作詞・作曲家の中村泰士氏(77)が8日、大阪市内で発案・企画した「カラオケレインボー 1万人の歌謡曲」(4月9日、大阪城ホール)の発表会見を行い、各所で問題が噴出している著作権料に言及。「個人的には音楽をビジネスの材料にするなら、使用料を払って下さいというのがスタンスです」と語った。

 楽曲の著作権料をめぐっては、今月2日に日本音楽著作権協会(JASRAC)が、音楽教室での演奏についても著作権料を徴収する考えを示すなど、意識が高まっている。

 このことから中村氏は「作家として、著作権に守っていただいた面がある」とし「今回の件では(著作権料を)徴収されることは悪いことではないと思う。(音楽学校の)教材に取り上げられるほどの作品ならば、作家は徴収を望まれると思います」と続けた。

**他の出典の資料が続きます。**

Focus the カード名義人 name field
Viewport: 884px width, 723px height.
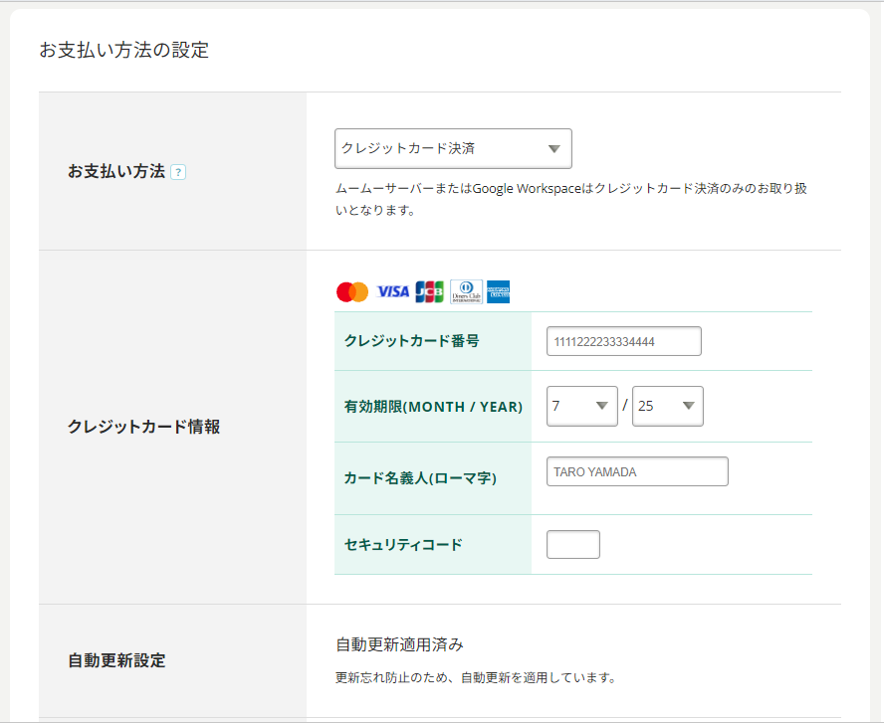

 喜寿を迎えても「ますますやる気が盛り上がっている」という中村氏は、作家としての見識を示しつつ、一方では「大阪に帰ってきて、大阪を歌謡曲の聖地にしたいという思いが強い」と熱い気持ちも吐露。一昨年末、佐渡裕氏が指揮する「1万人の第九」リハーサルを見学し、歌謡曲でもやってみたいと考えた。

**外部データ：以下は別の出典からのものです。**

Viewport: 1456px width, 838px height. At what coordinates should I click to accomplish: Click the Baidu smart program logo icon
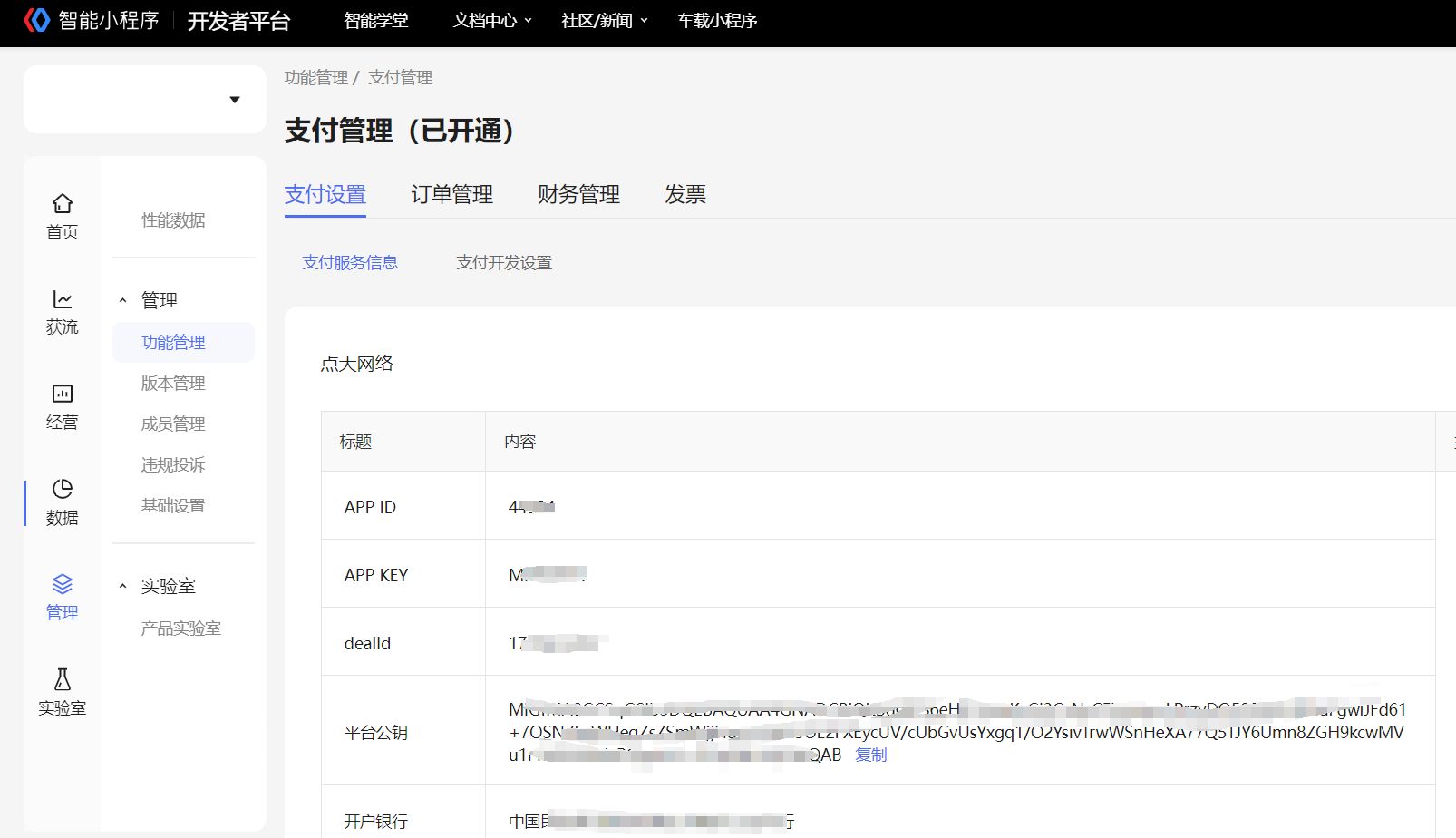pos(36,20)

 企画を進め、今春やっと実現が決まり、観客参加型のコンサートとして準備を進めている。すでに大阪を中心に、音楽教室へ自ら足を運び、参加を勧誘。「歌謡曲は、歌詞を見ずに歌える気持ちよさがある。心ある旋律を皆で歌えばドラマが生まれ、感動できるはず」と話している。

 イベントは2部構成。1部はゲストの小柳ゆき、夏川りみらによるライブ。2部は中村氏がオーケストラを指揮し、総勢1万人で合唱する。合唱曲は、中村氏作曲の「喝采」や、「いい日旅立ち」「365日の紙飛行機」など、世代にとらわれないポピュラー楽曲を用意している。